Not every name, but pretty close. Give him Josh Barnett.


----------



## bigaza (Feb 10, 2007)

Shamrock-Ortiz said:


> Fedor Emelianenko will have his next fight on April 11th according to the man himself... The fight against either Pedro Rizzo or Jeff Monson.
> 
> Thoughts?
> Who would you rather it be against out of the two?
> ...


id definetly prefer monson, when i heard the other guy i was like pedro who?....

the last time i saw him fight was against tank abbott how can fedor keep fighting these mma novices and old timers then call himself the best in the world i mean cmon now!


----------



## TheJame (Sep 3, 2006)

I'm happy as shit with either one of them fighting Fedor. Not only will they be decent fights for him, but after that it's BOUND to be either Josh Barnett, or Randy Couture. 

If not, THEN I'll have a reason to be pissed.


----------



## kds13 (Nov 27, 2006)

bigaza said:


> id definetly prefer monson, when i heard the other guy i was like pedro who?....
> 
> the last time i saw him fight was against tank abbott how can fedor keep fighting these mma novices and old timers then call himself the best in the world i mean cmon now!
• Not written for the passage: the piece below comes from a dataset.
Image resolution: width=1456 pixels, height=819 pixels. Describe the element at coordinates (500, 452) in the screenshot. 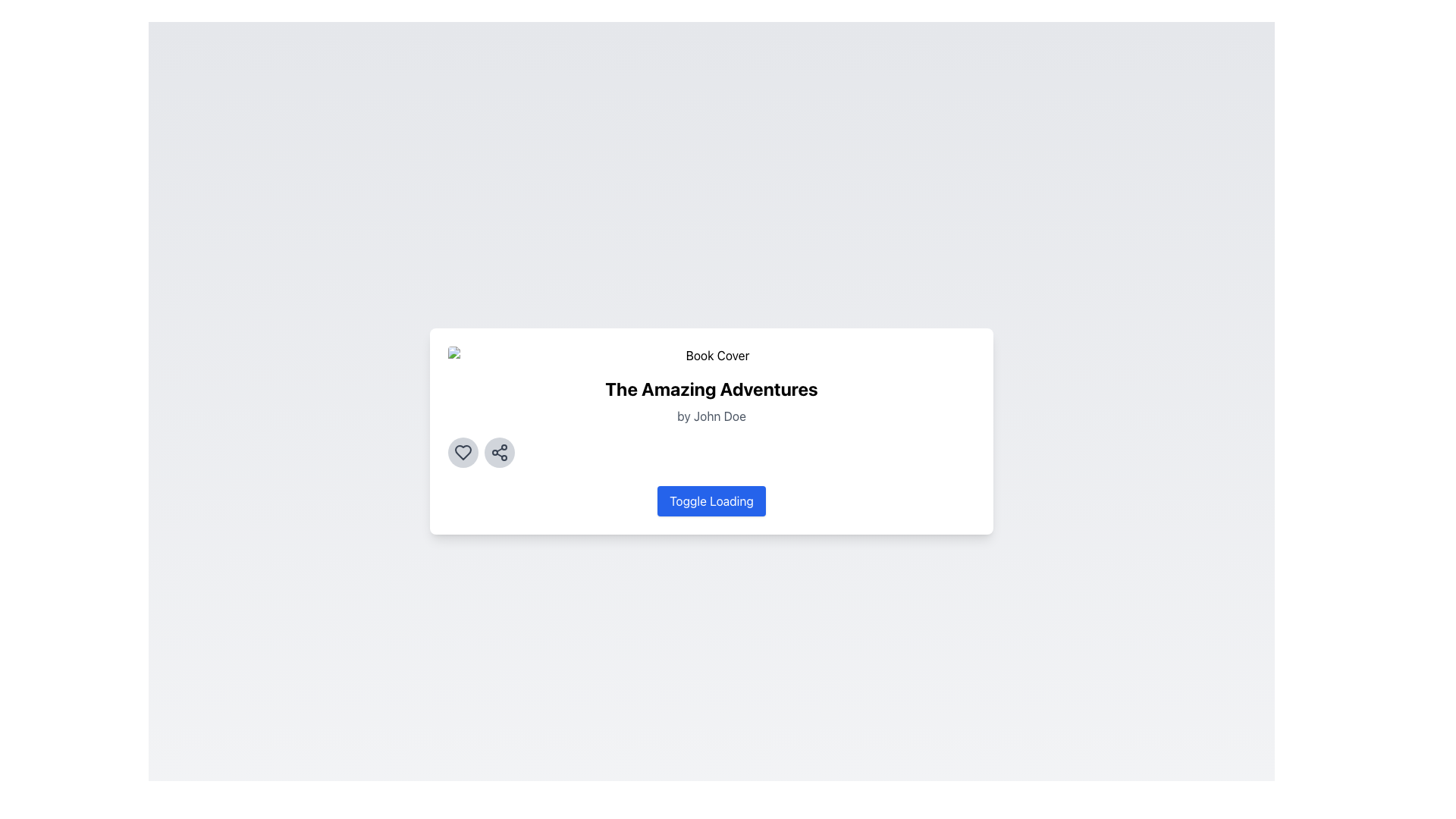

I see `the share icon located within a rounded button with a gray background, positioned to the right of a heart-shaped icon and above the textual content 'The Amazing Adventures'` at that location.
Pedro might not have the big name he once had, but he did just beat Monson...Something to think about.


----------



## tasshal (Oct 1, 2006)

Well, i think that if monson really shows up(I don't think he did with rizzo) he is going to give fedor trouble. Of course he will lose one way or another, but he is definitely a different class than choi. I wonder if fedor will come up with a special rule like he did wih the no knees rule against choi... maybe forbid grappling? anyway, it will be a great fight to set up the fedor vs barnett or couture fight. Oh, I think that if fedor fights rizzo, it will be another 1st round win for fedor.


----------



## Negative1 (Feb 4, 2007)

If I was Jeff Monson fighting Fedor, I would plan my attack around Fedor coming full tilt towards me and work for the takedown. 

Both these dudes have raw power and their wrestling is off the charts. I'm not sure whom I would give the BJJ advantage to.

Monson Vs Emelianenko would be freakin awesome come to think of it.


----------



## bubbleboy66 (May 10, 2007)

I'm excited to see Fedor fight. This will be under the M-1 banner I presume. When are they going establish a championship and give Fedor a belt?


----------



## swpthleg (Dec 31, 2006)

if I have digital cable will I be able to get it?


----------